The drivers have both been stood down on full pay while Maritime New Zealand conducts a lengthy investigation into the cause of the crash.
Maritime New Zealand (MNZ) spokesperson Steve Rendle says while these kinds of accidents were not common, jet boat crashes were taken “pretty seriously”.
“It’s a high-profile industry, jet boat tourism, in New Zealand. Adventure tourism is a key part of the tourism industry so it’s taken pretty seriously when these things happen.”
Two MNZ investigators were talking to witnesses, the company and passengers and examining the boats in a procedure that could take a “number of weeks”.
The result of the investigation would be released to the public, says Mr Rendle.
Dart River Jet Safari could not comment on the crash while it was under investigation. The company is owned by Ngai Tahu Tourism and regional general manager David Kennedy said he “couldn’t comment on specifics”.
“Safety is the most important thing to the company and we have extremely detailed procedures dealing with particular safety on the river,” he says.
“Basically, we’re trying to make jet boating as safe as it can be in our businesses.
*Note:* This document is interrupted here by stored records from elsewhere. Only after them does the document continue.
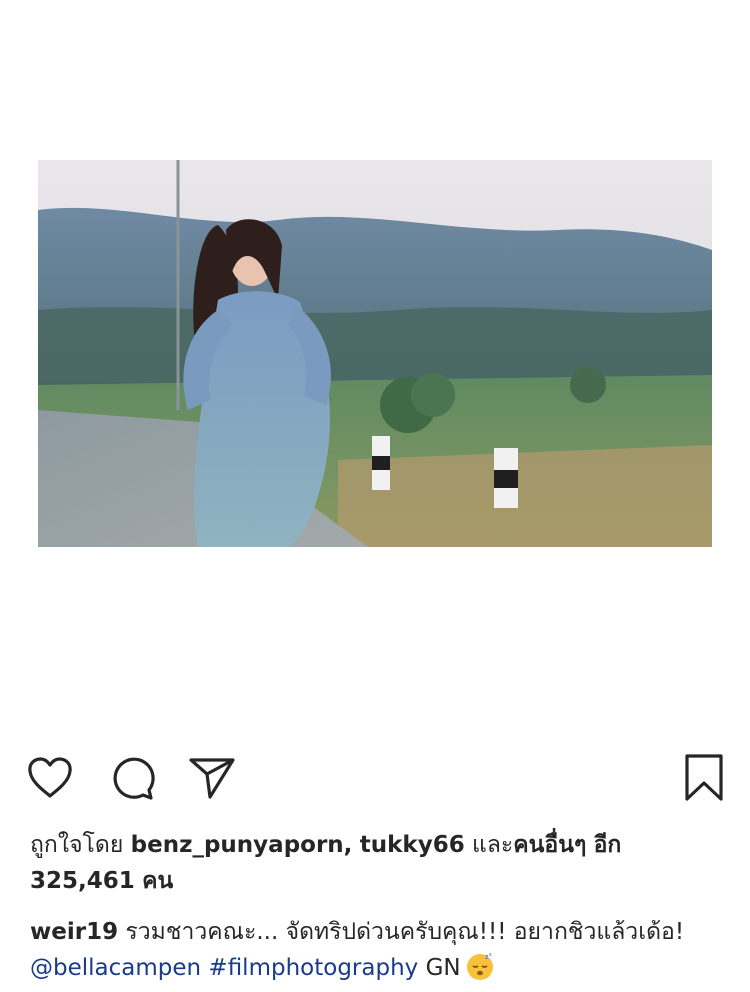  Describe the element at coordinates (608, 845) in the screenshot. I see `likes-more: อีก` at that location.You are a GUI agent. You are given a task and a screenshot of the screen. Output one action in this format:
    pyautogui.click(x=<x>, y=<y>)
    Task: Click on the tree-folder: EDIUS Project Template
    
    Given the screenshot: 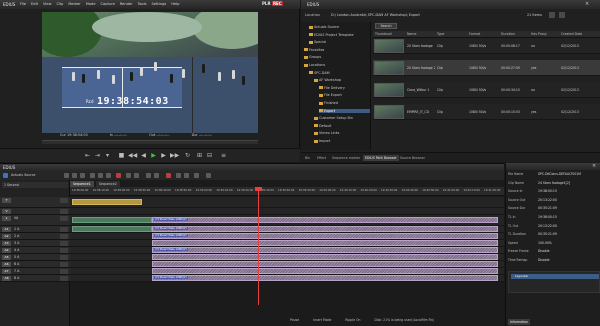 What is the action you would take?
    pyautogui.click(x=340, y=35)
    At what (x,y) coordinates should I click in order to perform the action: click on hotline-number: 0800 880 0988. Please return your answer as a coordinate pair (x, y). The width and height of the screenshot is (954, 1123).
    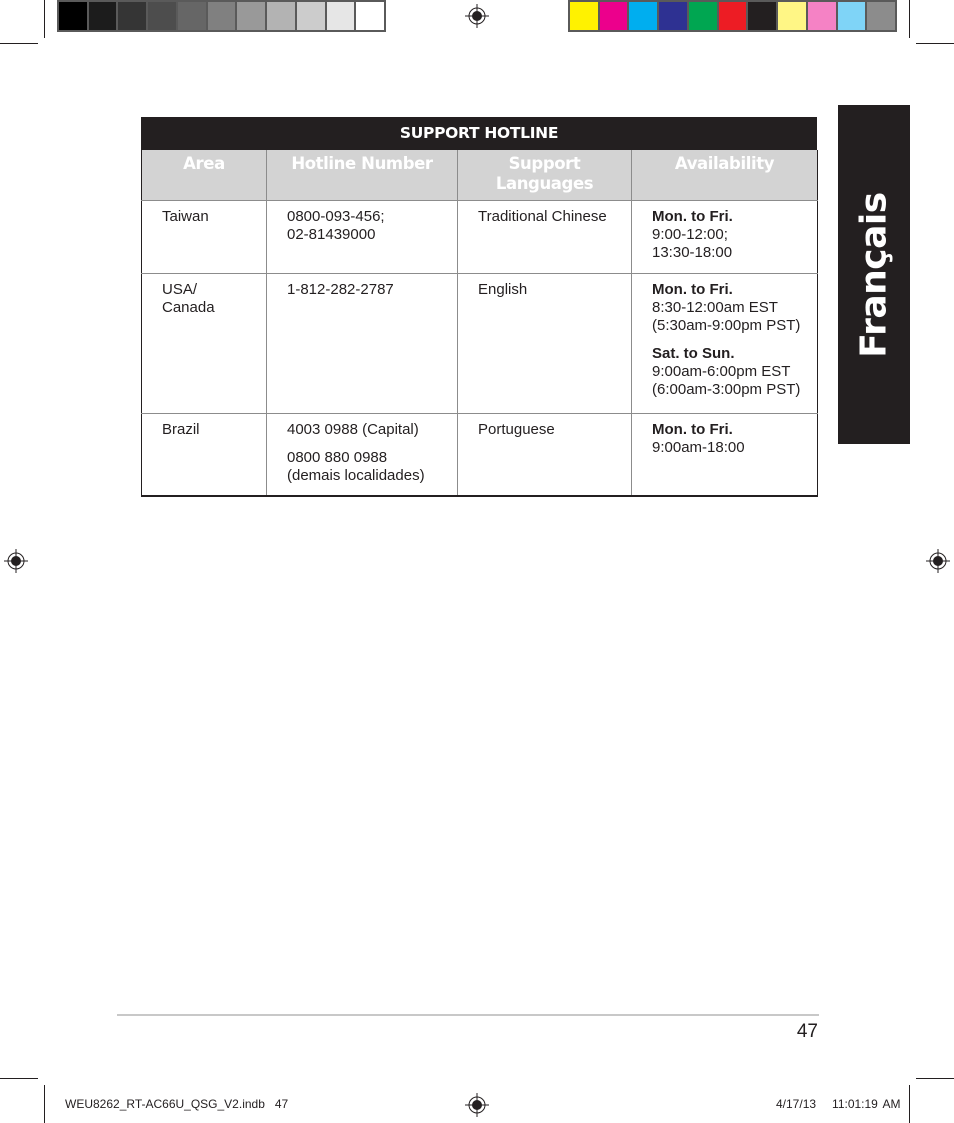
    Looking at the image, I should click on (338, 457).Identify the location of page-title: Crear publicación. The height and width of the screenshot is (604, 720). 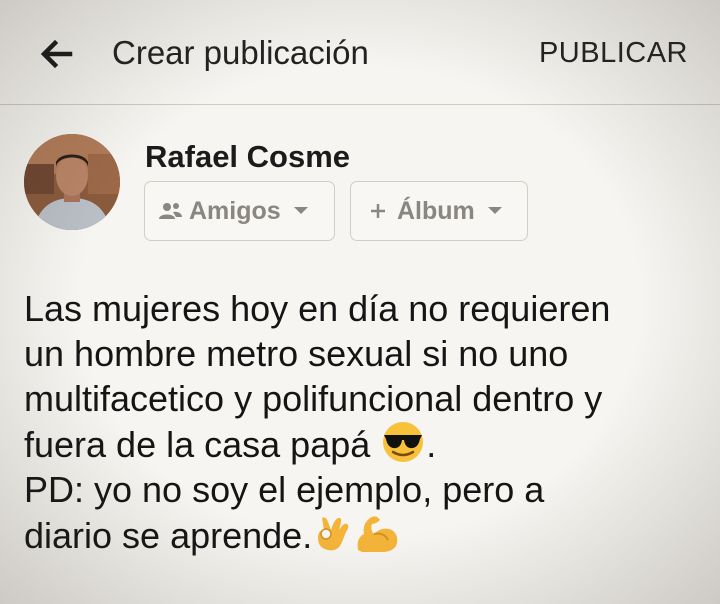
(240, 52).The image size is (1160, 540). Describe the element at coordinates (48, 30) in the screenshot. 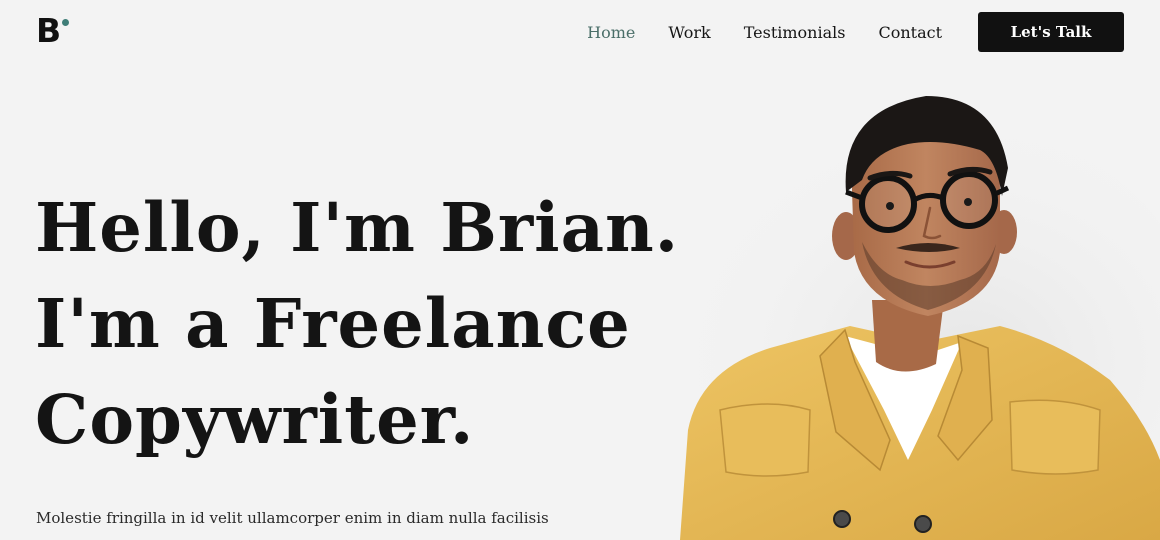

I see `logo-letter: B` at that location.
We’re trying to avoid things happening at all times.”
The drivers could face a warning, having conditions imposed on their licences, or prosecution under the Maritime Transport Act, depending on the outcome of the investigation.
The jet boat industry has faced tightening safety legislation in recent months, after a law which came into affect on August 2 requiring all drivers to be licensed.
There have been two deaths in the commercial jet boat sector since 1999, with 42 operators carrying over 370,000 passengers a year.